Até proximidades da antiga FTU, as duas viaturas seguiam uma atrás da outra, estando o Adilson à frente. A cidade sonhava ainda, antes de acordar. Mal se fizeram anunciar as luzes da Avenida Deolinda Rodrigues, o Kia Avla, em que seguíamos, decidiu ziguezaguear, levando-nos à mortífera árvore que de sangue engordava nas barbas do que é hoje o Comando Provincial da Polícia de Luanda.
Era ainda no tempo das vias estreitas entremeadas por um largo e longo "chourição" arborizado que separava os veículos a caminho de Catete e aqueles que visitavam a capital. Do outro lado da via, qual Lucifer vestido de branco, com os braços abertos, aguardava-nos a Snt'Ana sepulcral com seus lúgubres lençóis.
_ Sono? Embriaguez? Imperícia? Outra coisa não verbalizada? _ As perguntas gritantes e mudas permanecem.
Quem as podia responder já cá não está. Descarto, porém, a embriaguez e outras coisas insinuadas em surdina.
De repente, tão rápido quanto o acidente, curiosos, polícias, bombeiros e jornalistas fizeram-se ao local, qual maratona sabática em dias de campanha eleitoral. Choveram apelos na rádio Kyanda para que se mobilizassem meios e homens "para salvar os infelizes".
_ São jornalistas. Salvem os nossos colegas. _ Verberou-se suplicante nos 99.9 de frequência e nas bocas atónitas dos presentes e ausentes preocupados.
Juntaram-se sinergias para o desencarceramento dos ocupantes do veículo encolhido abraçado à árvore máscula. Três dos quatro corpos ensardinhados suplicavam socorro às vidas que rapidamente eram sugadas pelo abismo faminto.
Machados, serras eléctricas, tudo que os bombeiros usam e o povo guarda, pouco servia para cortar o volante, o tejadilho e desfazer as portas. O motor recuado, no embate contra a árvore, arrastou tudo para trás.
_ Por favor, estiquem o carro porque temos os pés longe dos corpos. _ Era a minha voz suplicante, ainda desconhecedor do meu estado físico real. Fui ouvido.
O Hyundai Avla foi esticado. Amarrado de frente à mesma árvore que também sangrava e puxado pelo camião dos bombeiros.
Antes de terminar o desencarceramento, já um dos sinistrados, o Vemba, desfalecia no terreno. Não se ouvira dele sequer um ai.

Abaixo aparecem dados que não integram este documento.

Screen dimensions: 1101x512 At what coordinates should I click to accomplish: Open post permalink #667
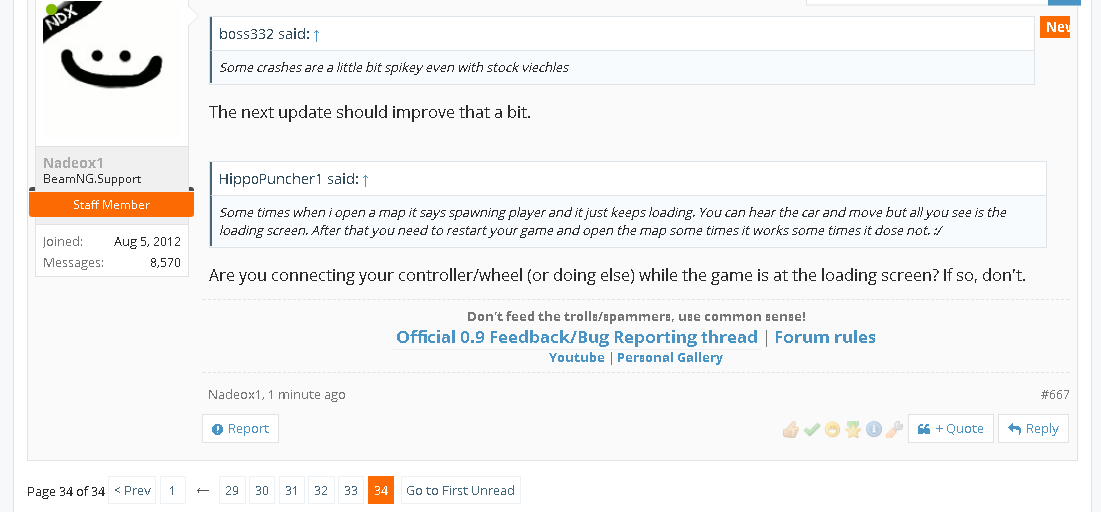click(x=1055, y=395)
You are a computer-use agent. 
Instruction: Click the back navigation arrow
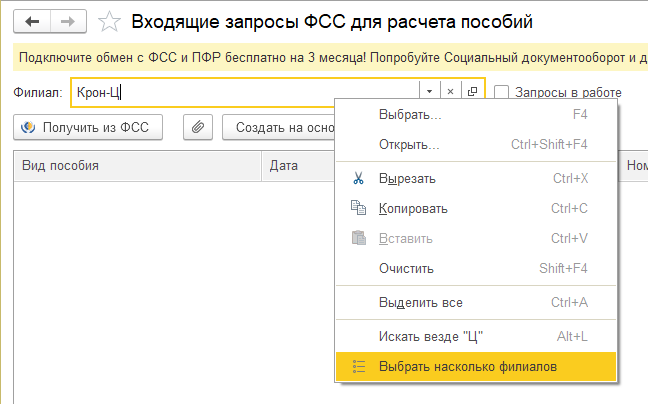31,19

Chegados ao Maria Pia, levados em duas viagens pela carrinha da patrulha policial, primeiro os ocupantes do lado esquerdo (as jovens irmãs) e depois os do lado direito, encontraríamos Leonardo Inocêncio, jovem médico chegado das terras de Fidel, com as mãos afinadas no bisturi, sem ordenado ainda, mas com a mente casada com Hipócrates, mostrava aí a sua proeza altruística.
_ Doutor será que ainda viverei? _ Perguntei-lhe entre lucidez e falta dela, depois de confirmar o finamento do colega e amigo Vemba.

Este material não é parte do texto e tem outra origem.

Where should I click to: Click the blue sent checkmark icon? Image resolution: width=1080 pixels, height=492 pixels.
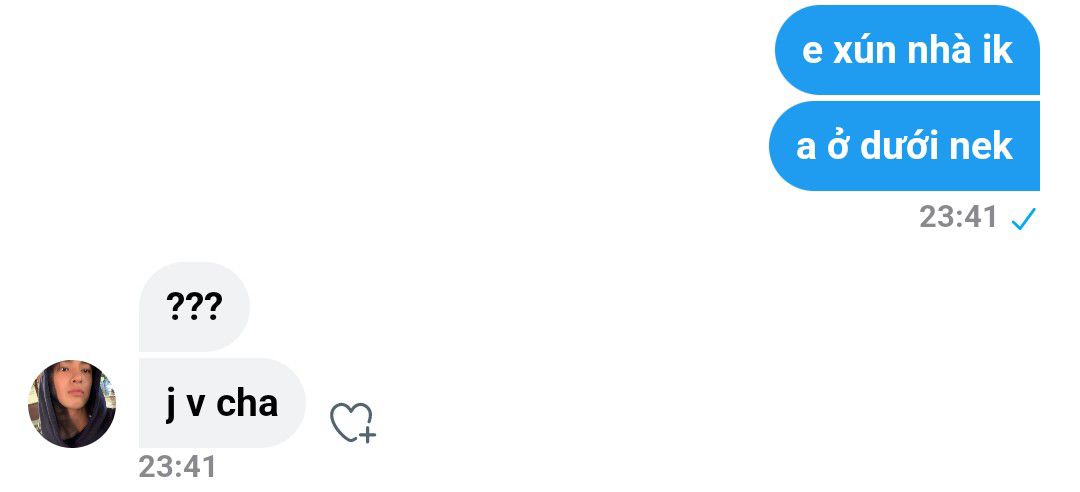1023,220
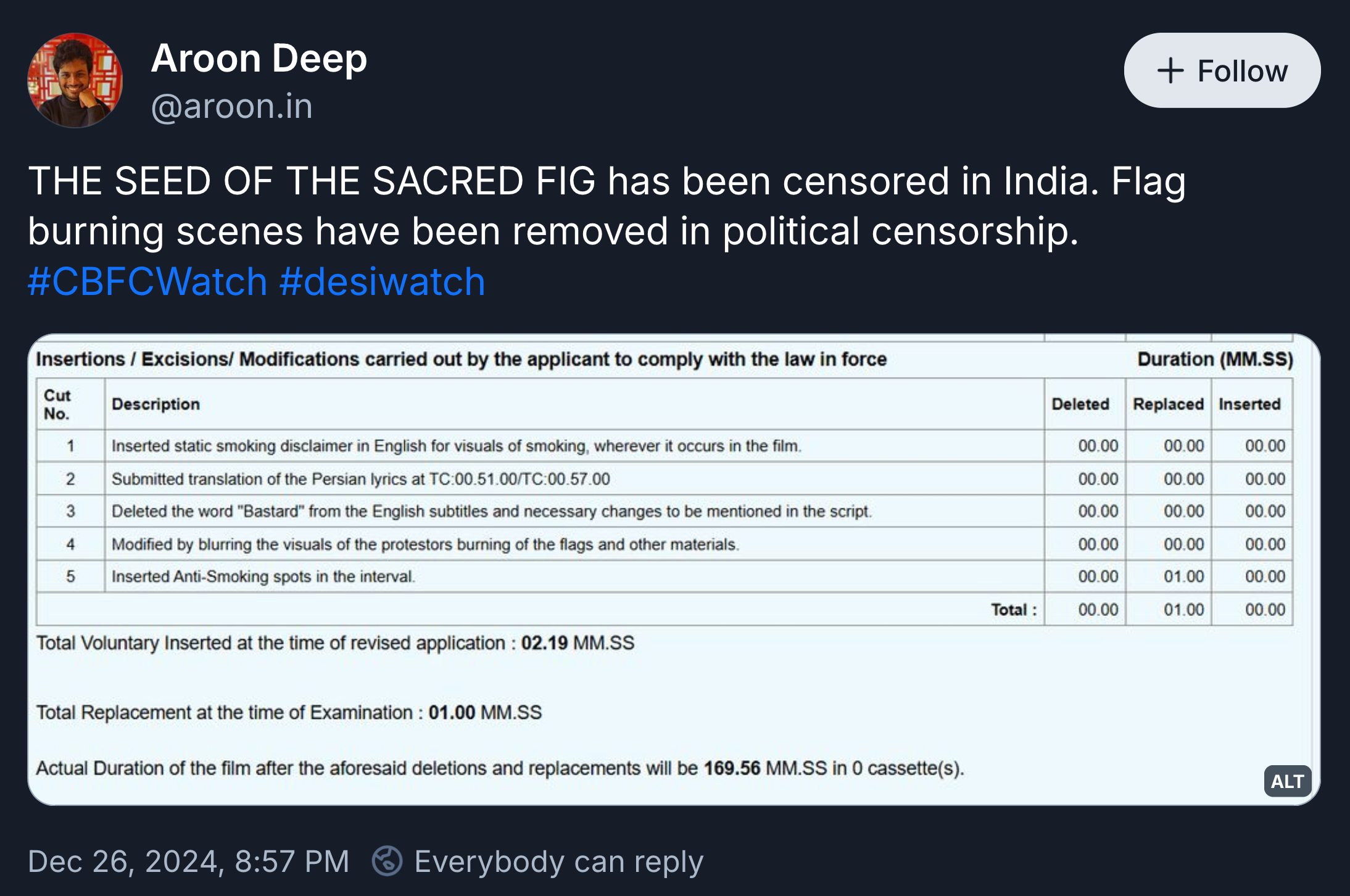Click the globe reply-settings icon
This screenshot has height=896, width=1350.
coord(387,861)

_ Vives, meu amigo. Vives, podes crer. _ Respondeu convicto no que seria o resultado do seu trabalho.
Dez anos depois (em 2017), sem que as imagens faciais pudessem ser revisitadas, eis-nos, 23 dias, a frequentar um mesmo curso destinado a administradores da Função Pública.
Em "conversa-puxa-conversa", médico e paciente, revivemos o dia do acidente e de imediato nos identificamos.

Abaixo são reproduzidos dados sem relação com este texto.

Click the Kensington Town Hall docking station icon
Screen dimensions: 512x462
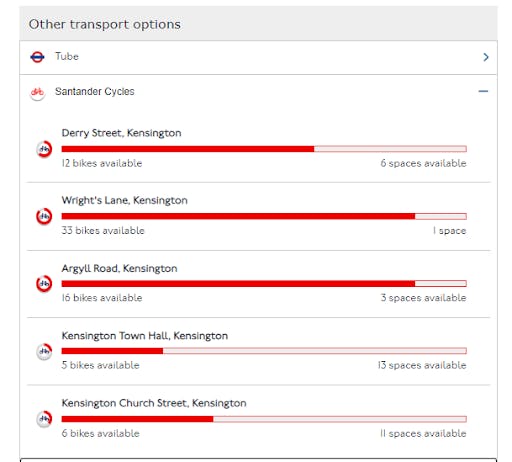tap(44, 351)
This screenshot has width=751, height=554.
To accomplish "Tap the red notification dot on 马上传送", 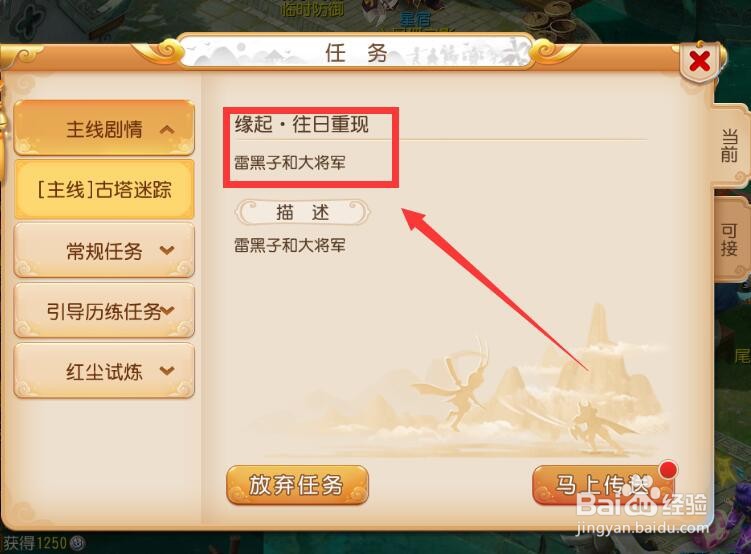I will (668, 470).
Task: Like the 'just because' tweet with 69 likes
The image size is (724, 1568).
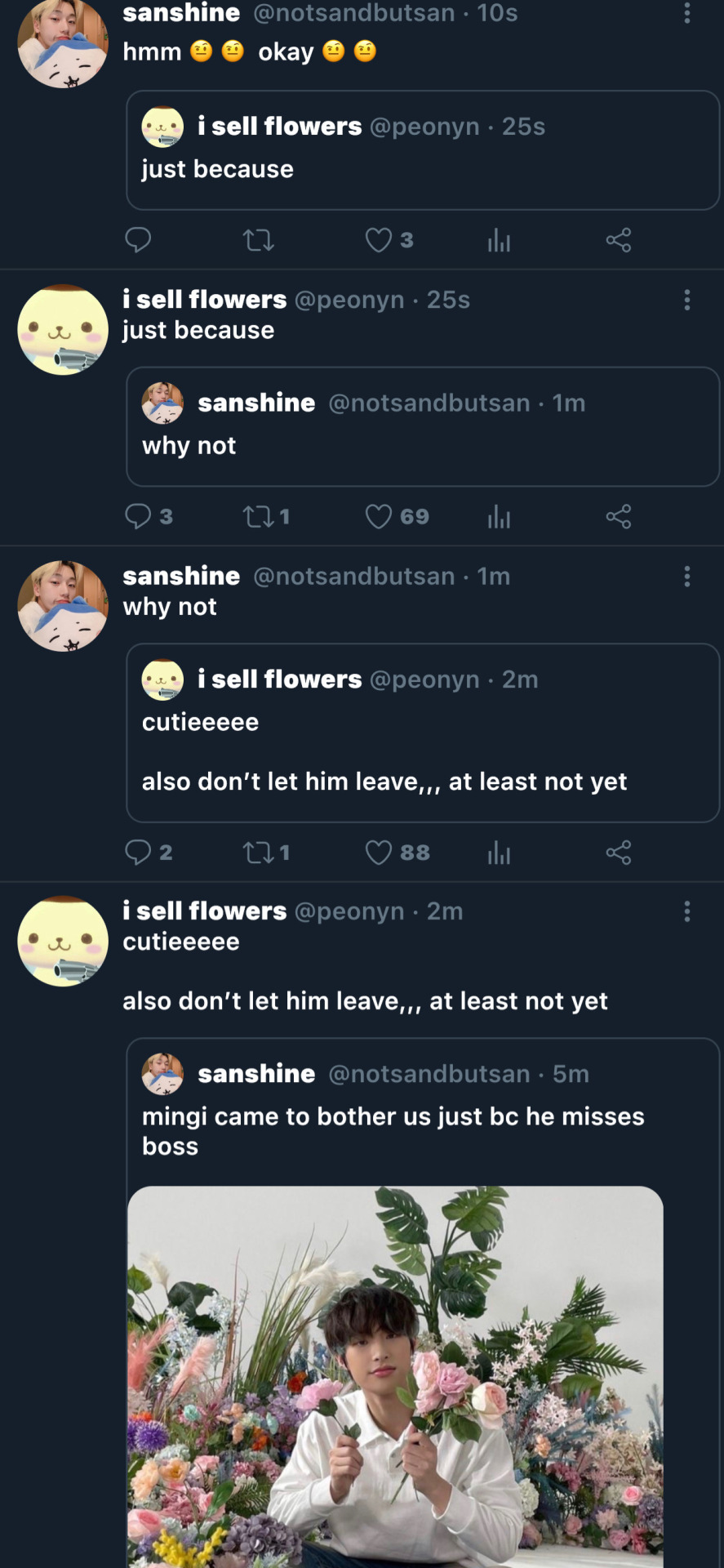Action: pyautogui.click(x=378, y=516)
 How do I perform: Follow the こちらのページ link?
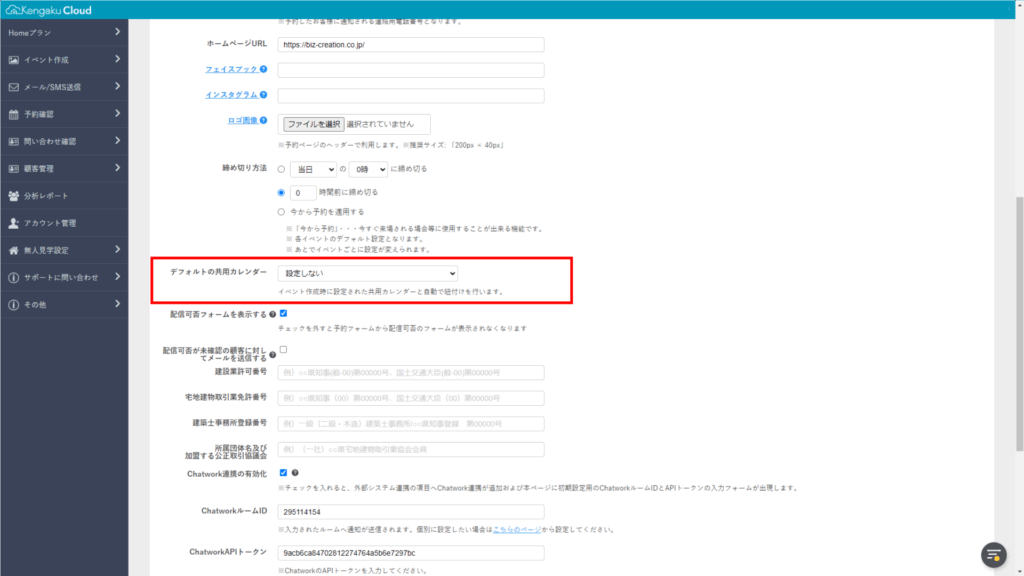(x=518, y=529)
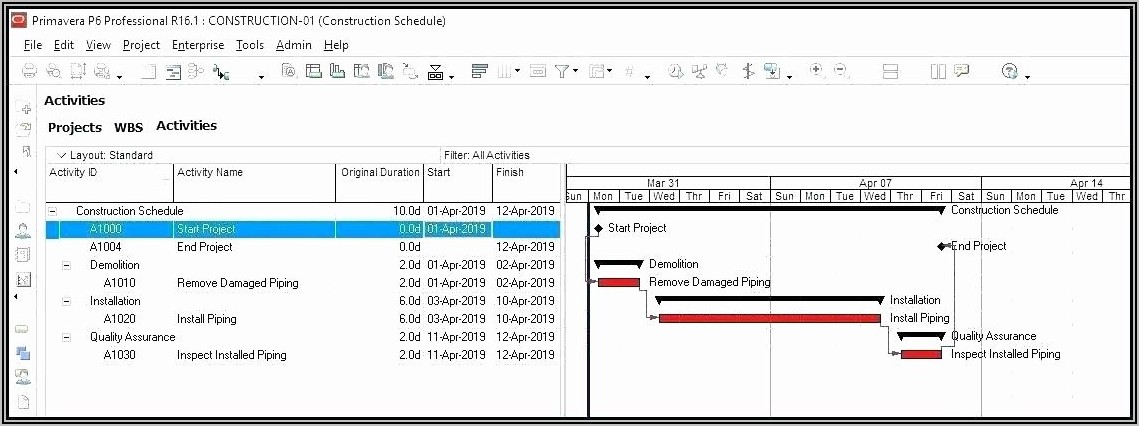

_ És tu que estavas naquele acidente de jornalistas?
_ Sim. Sou eu, Doutor. Éramos quatro. Morreram duas pessoas e sobrevivêramos duas. _ Expliquei.
_ Por favor, vamos sair e mostra a cicatriz. _ Orientou o cirurgião com a mesma autoridade e carinho que usa no Hospital perante os pacientes.
Mostrada a cicatriz abdominal, o "kimbanda kya Putu" voltou a questionar:
_ E qual dos pés sofreu cirurgia?
_ O esquerdo, Dr. Inocêncio. _ Confirmei, mostrando também a cicatriz na perna que tinha o tornozelo quebrado e que conserva até hoje um parafuso.
_ Pois é. És tu mesmo. É meu paciente. É verdade. _ Disse Leonardo à vintena de colegas de formação (ENAD) que aguardavam pela perícia.
_ A ferida é minha. Conheço as minhas impressões. _Ironizou.
Abraçáramo-nos perante o olhar pasmado da turma. Choveram agradecimentos e recomendações ao médico anestesista que com o Dr. Leonardo trabalhou na madrugada daquele primeiro de Junho de 2005.
_ Obrigado, Dr. Leonardo Europeu Inocêncio, por ter, com sua perícia, impedido que o abismo me sugasse ao seu leito negro.
Obs: voltamos a nos reencontrar e confabulámos durante o almoço, hoje, 27.11.2023, em trabalho em Saurimo.